● **Exercise requirements**:
1. In the explanation of "lock horns" below, list every kind of animal the text names.
2. Using the explanation of "lock horns" below, decide whether each statement agrees with the text. Answer yes or no and quote the deciding words. (a) The headline appeared on USAToday.com on April 5, 2010. (b) The fight between Gates and the generals involves fists. (c) Apple bought Quattro at the end of 2010.

● **Extract to read**:
..........
Please explain this headline – Gates unafraid to lock horns with top generals (USAToday.com, April 5, 2010) – and particularly “lock horns”.

My comments:

It means to say that Gates, Robert Gates the US Defense Secretary, is not afraid to get into a fight with the military’s top officers.

Verbally, of course, not one involving fists.

Or horns for that matter – they don’t have them to begin with anyway.

Horns, you see, are the hardened, pointed, hook-like and bone-like growths on the head of cows, deer, goats and other grass eating animals. The horns of these herbivores are used as weapons in fighting over mating rights or self-defense because they don’t have the sharp teeth of a carnivore, the meat eater such as a tiger or a lion.

Deprived of their teeth, they use their head instead. Gates and the army generals use their head, too, in argument, but that’s just a metaphor, an entirely different matter. Herbivores, you see, are literally banging their heads against each other in their fight, and that’s when they “lock horns” with each other. If you’ve ever observed two goats fighting each other, you’ll be able to understand perfectly what “locking horns” is all about. If one animal is significantly larger in size and bigger in strength, the fight may be over in an instant, with the loser running off tucking its tail between its trembling legs. However, when two goats are equal in strength, the fight can be long and bloody, and their horns can get tangled – “locked” into one another – for minutes at a time as each tries to push the other off. And as they’re similar in strength, each is able to stand their ground...

Hence, the term locking horns.

Metaphorically therefore, if you describe people as locking horns with each other, you want to suggest that they’re in for a big, tenacious, bare-fisted (again, metaphorically speaking) and preferably long lasting battle or argument.

Otherwise, they probably don’t deserve such a good metaphor.

Alright, here are recent media examples:

1. Apple looks to be preparing to launch its own mobile advertising service on April 7 dubbed iAd, according to MediaPost. If so, the announcement will come only days after the iPad launch, and could put Apple in competition with Google in yet another market.

It appears that the iAd service will be based on Quattro’s technology — an online ad company that Apple purchased at the beginning of 2010. Sources familiar with the service have said that Apple CEO Steve Jobs is calling iAd “revolutionary,” and “our next big thing.”
..........
● **Provided records**:
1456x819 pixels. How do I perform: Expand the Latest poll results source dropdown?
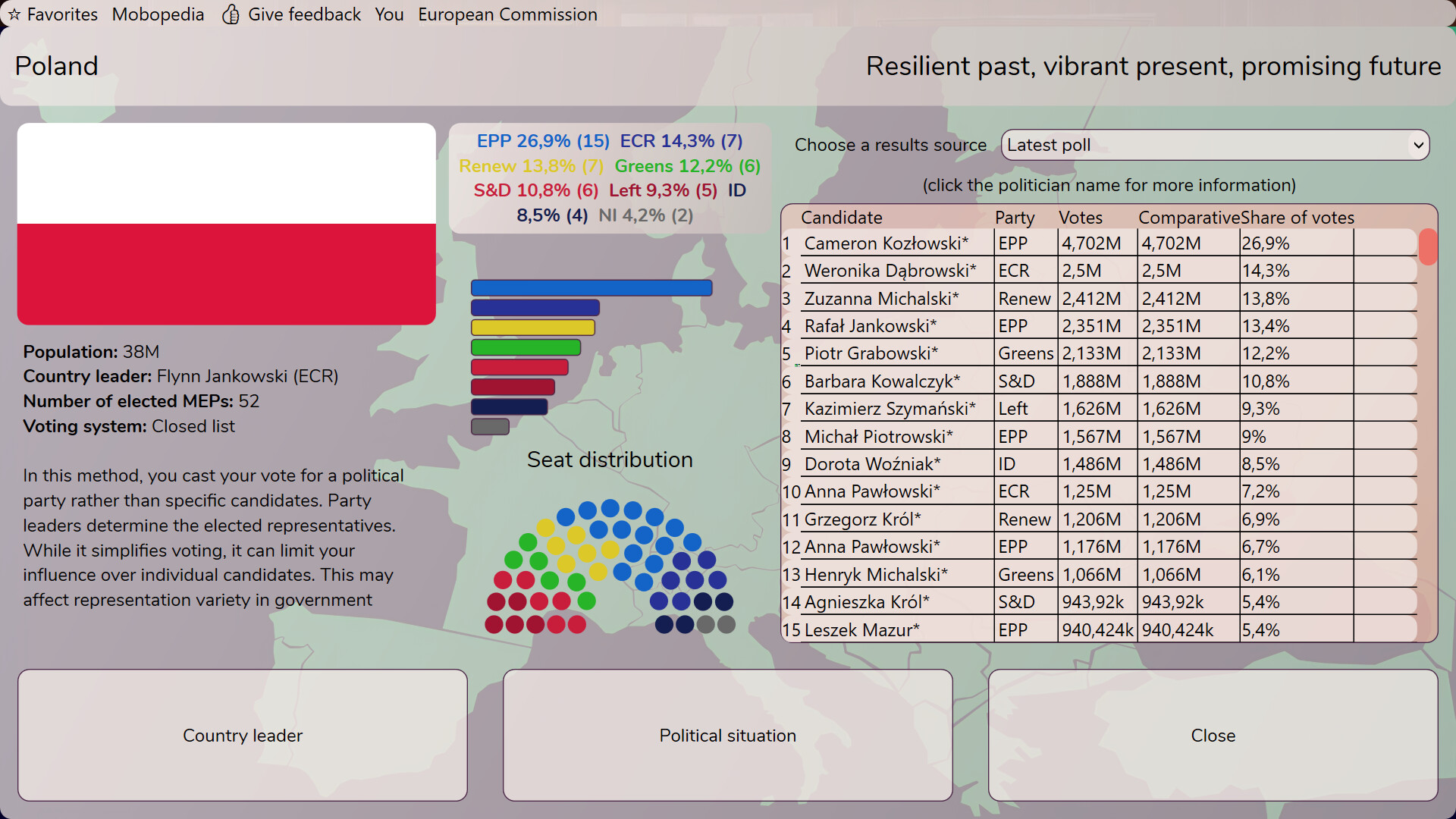pyautogui.click(x=1215, y=145)
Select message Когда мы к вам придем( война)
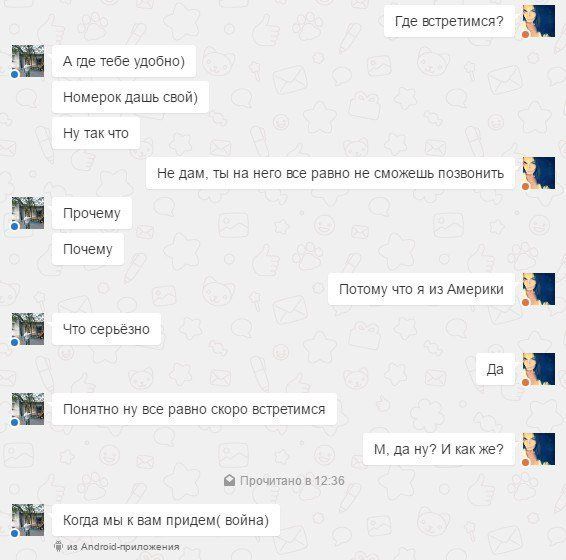Image resolution: width=566 pixels, height=560 pixels. pos(166,520)
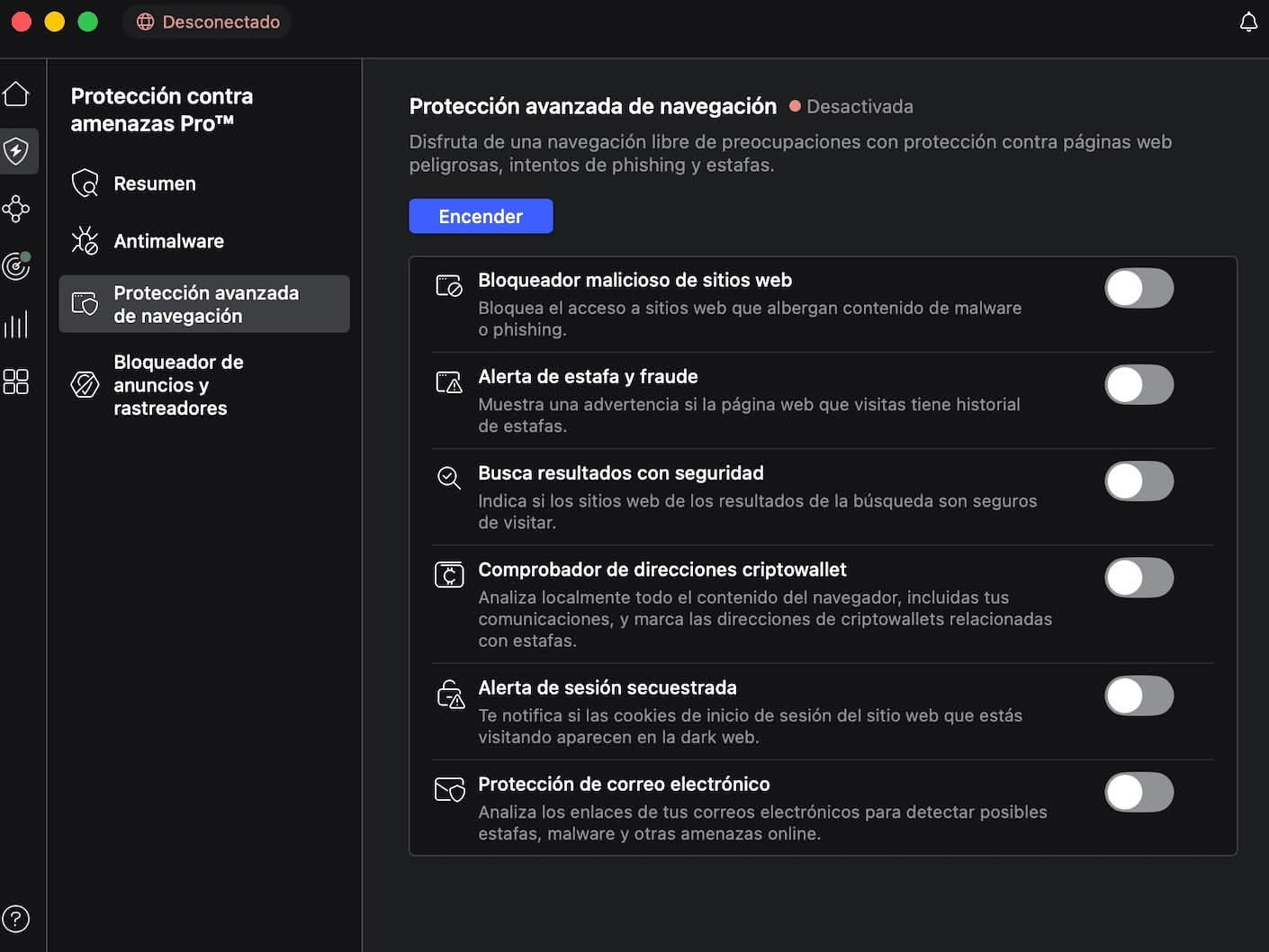Switch on Alerta de sesión secuestrada
Viewport: 1269px width, 952px height.
pyautogui.click(x=1138, y=696)
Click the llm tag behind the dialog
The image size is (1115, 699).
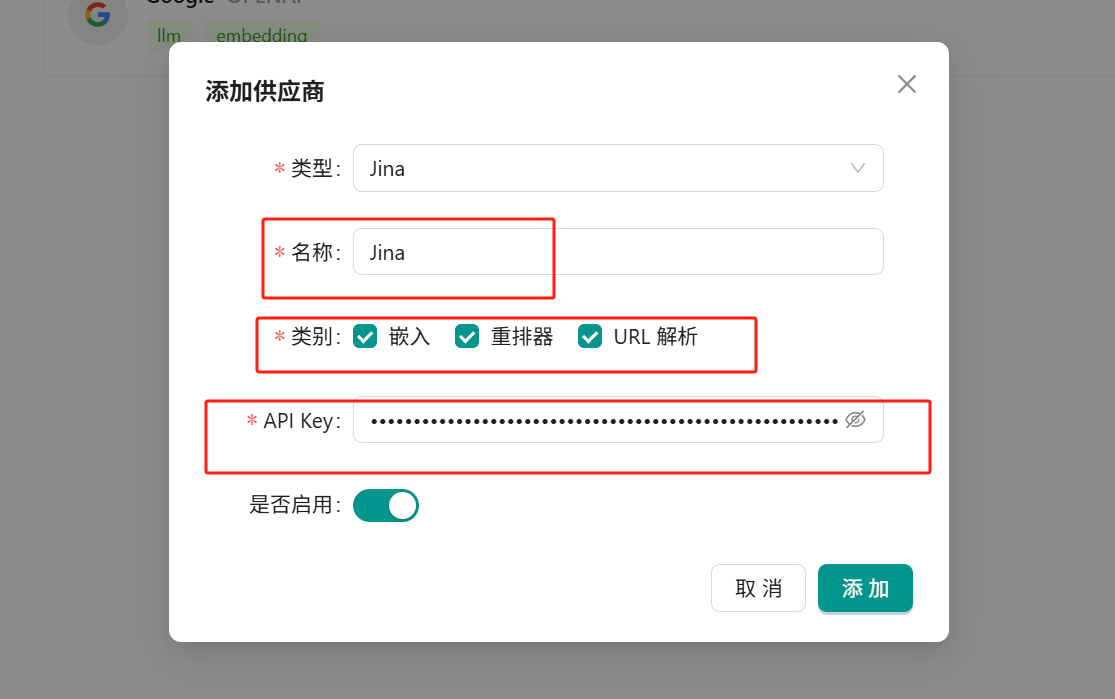169,36
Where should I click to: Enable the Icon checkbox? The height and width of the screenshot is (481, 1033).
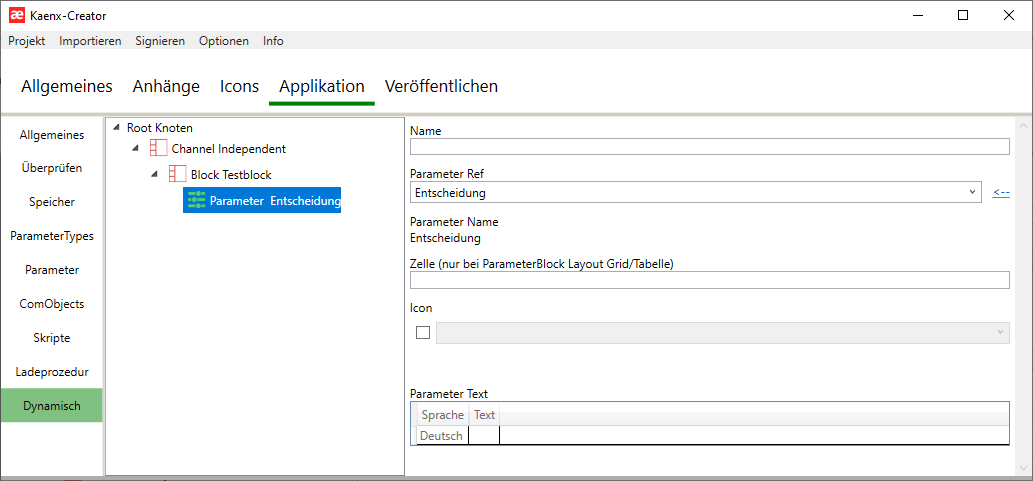tap(423, 333)
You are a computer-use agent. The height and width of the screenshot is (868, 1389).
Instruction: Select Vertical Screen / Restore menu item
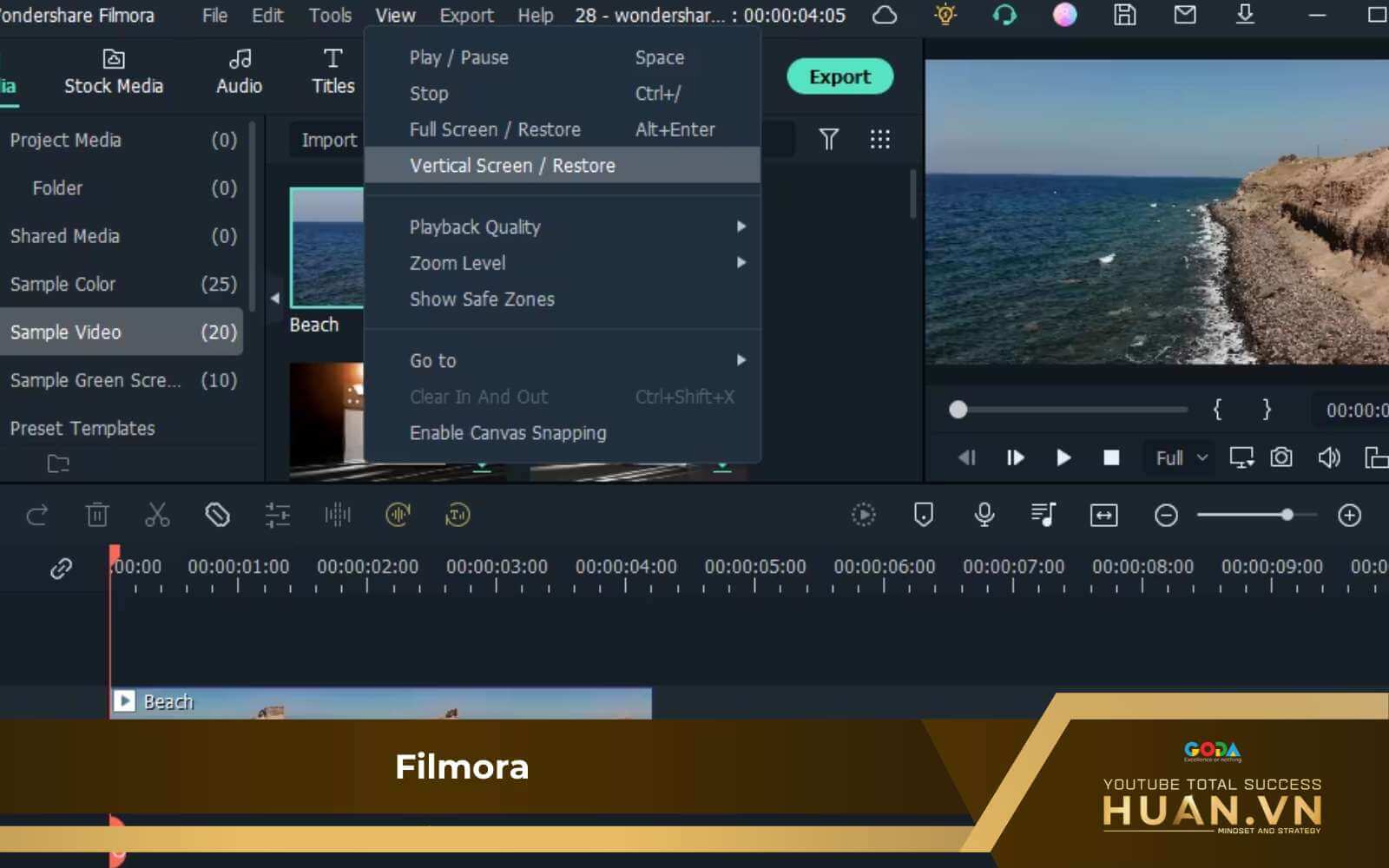pos(512,166)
..........
● **Solutions below**:
1. cows, deer, goats, tiger, lion

2.
(a) Yes: "(USAToday.com, April 5, 2010)"
(b) No: "Verbally, of course, not one involving fists."
(c) No: "an online ad company that Apple purchased at the beginning of 2010"